DATA RECORDS.
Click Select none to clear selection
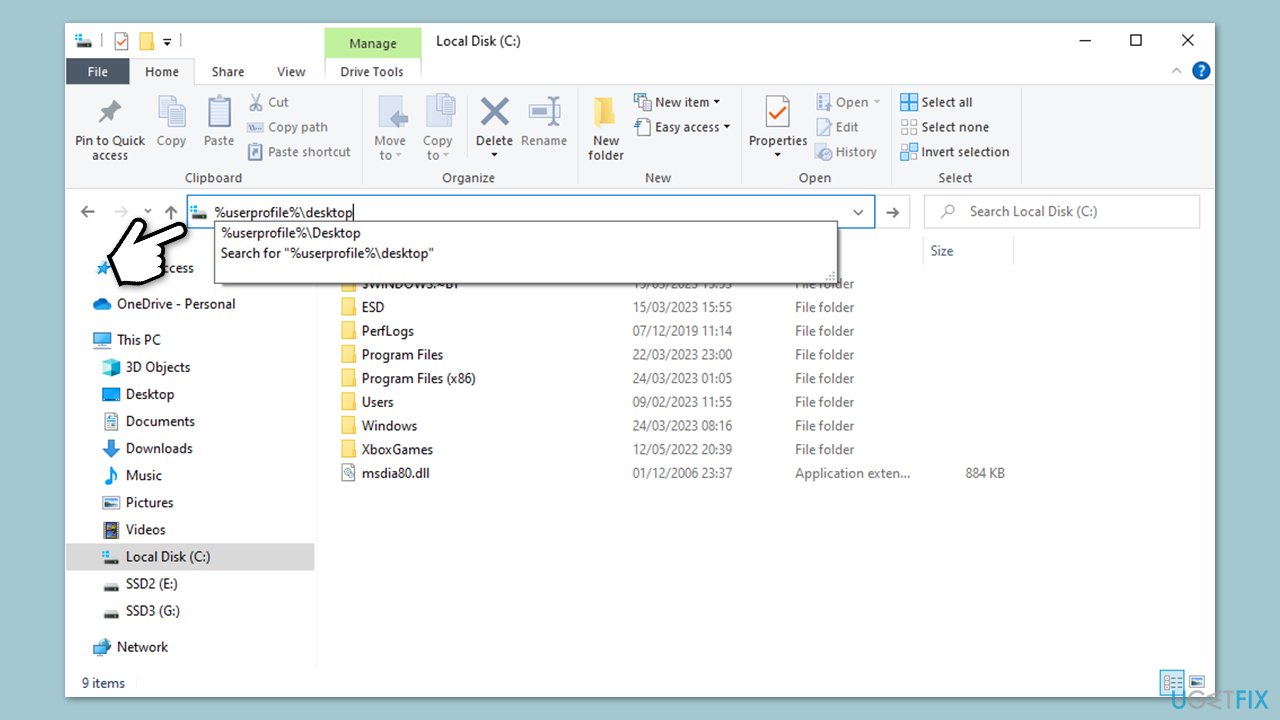point(944,127)
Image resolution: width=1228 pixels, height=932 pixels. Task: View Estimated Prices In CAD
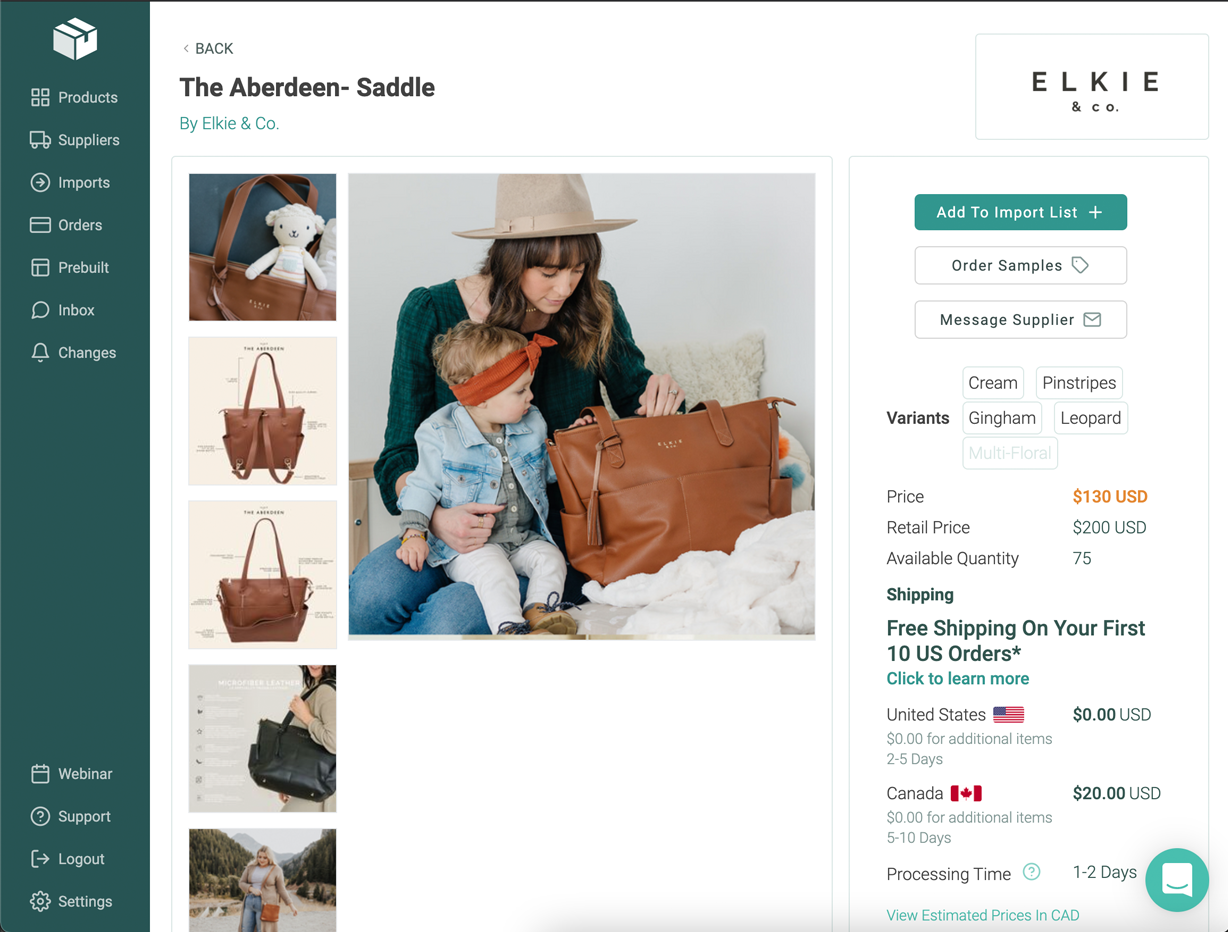coord(982,915)
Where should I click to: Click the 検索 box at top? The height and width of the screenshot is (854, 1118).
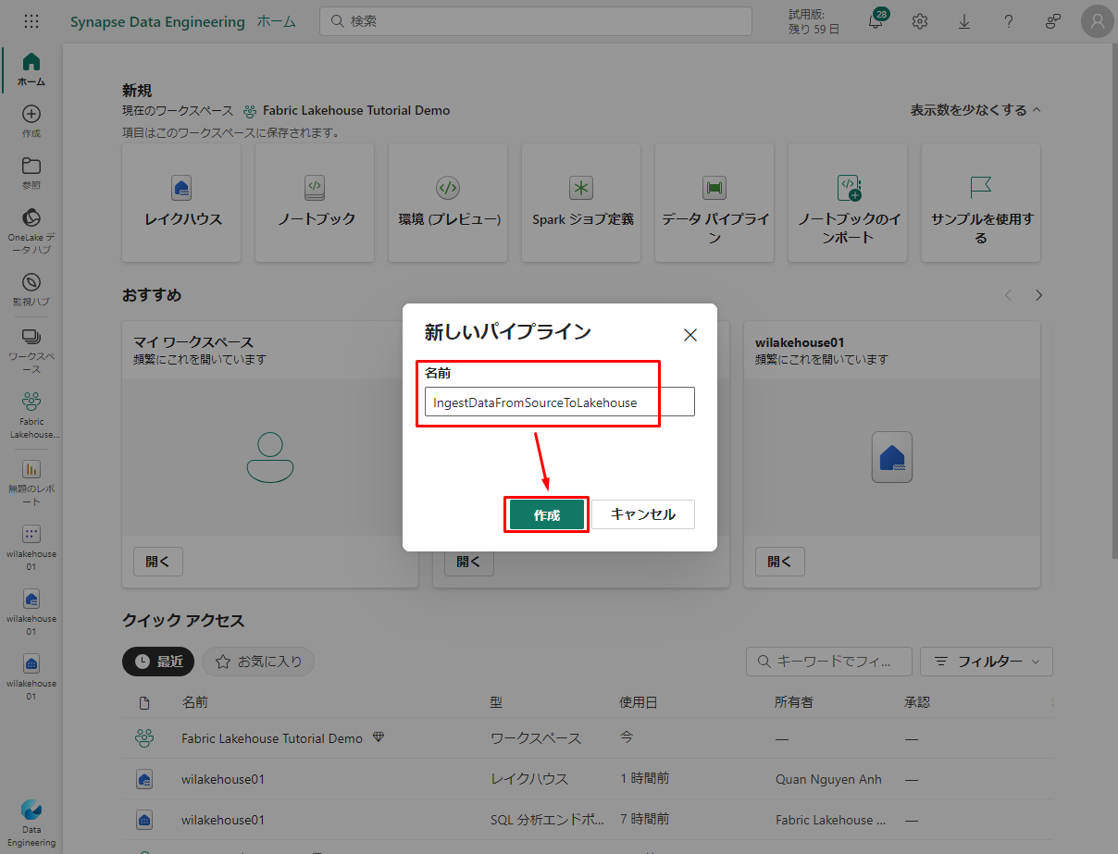pyautogui.click(x=535, y=21)
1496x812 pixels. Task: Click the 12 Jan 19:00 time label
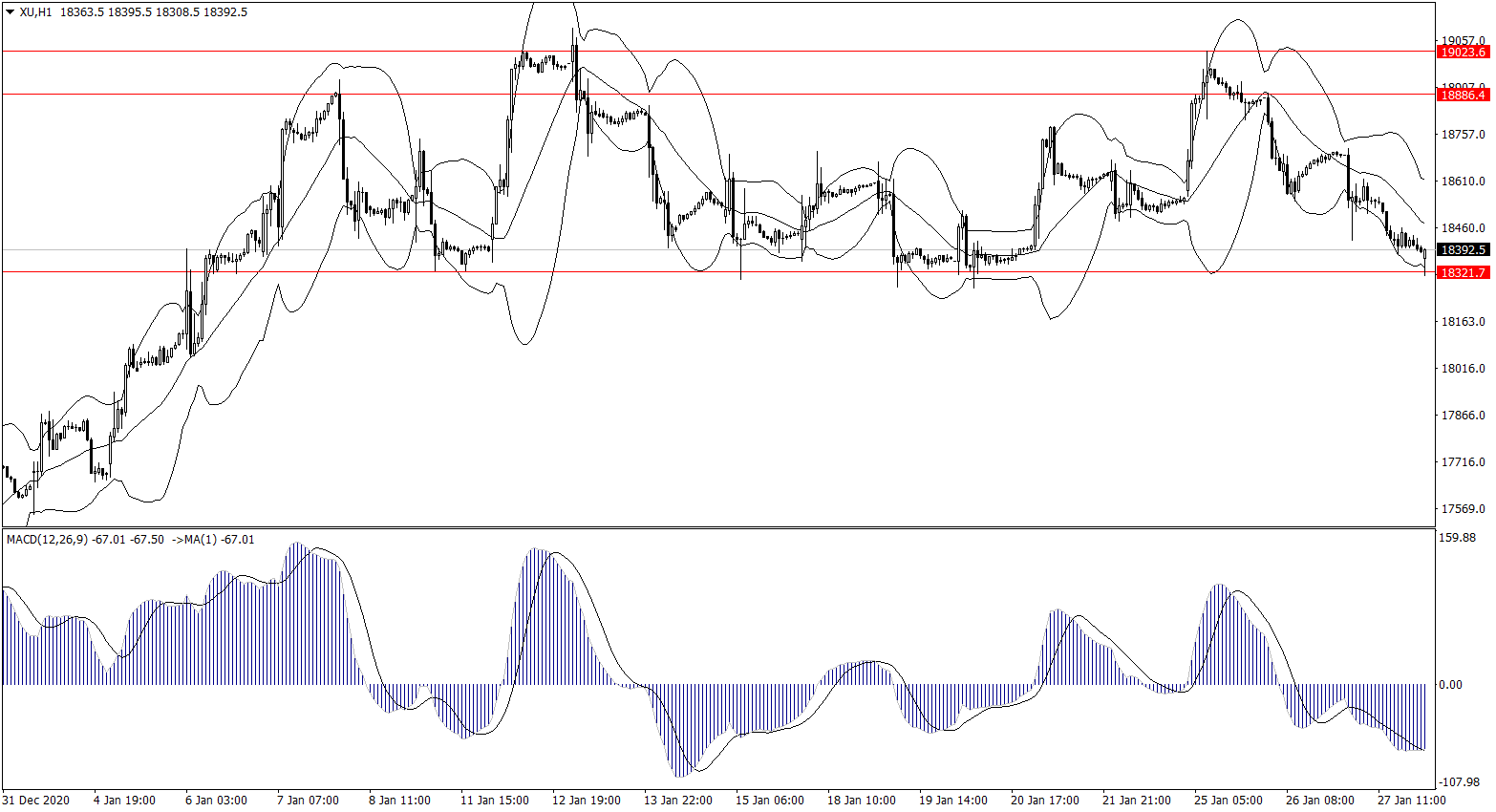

AIM OF THE TASK.
Pictures stay out; the entries above are to be output exactly as given.

RESPONSE FOR THIS EXERCISE.
Click Select none to clear selection
point(944,127)
Image resolution: width=1228 pixels, height=932 pixels. Task: View Estimated Prices In CAD
coord(982,915)
Where should I click to: Click the 検索 box at top? The height and width of the screenshot is (854, 1118).
pyautogui.click(x=535, y=21)
1496x812 pixels. Task: Click the 12 Jan 19:00 time label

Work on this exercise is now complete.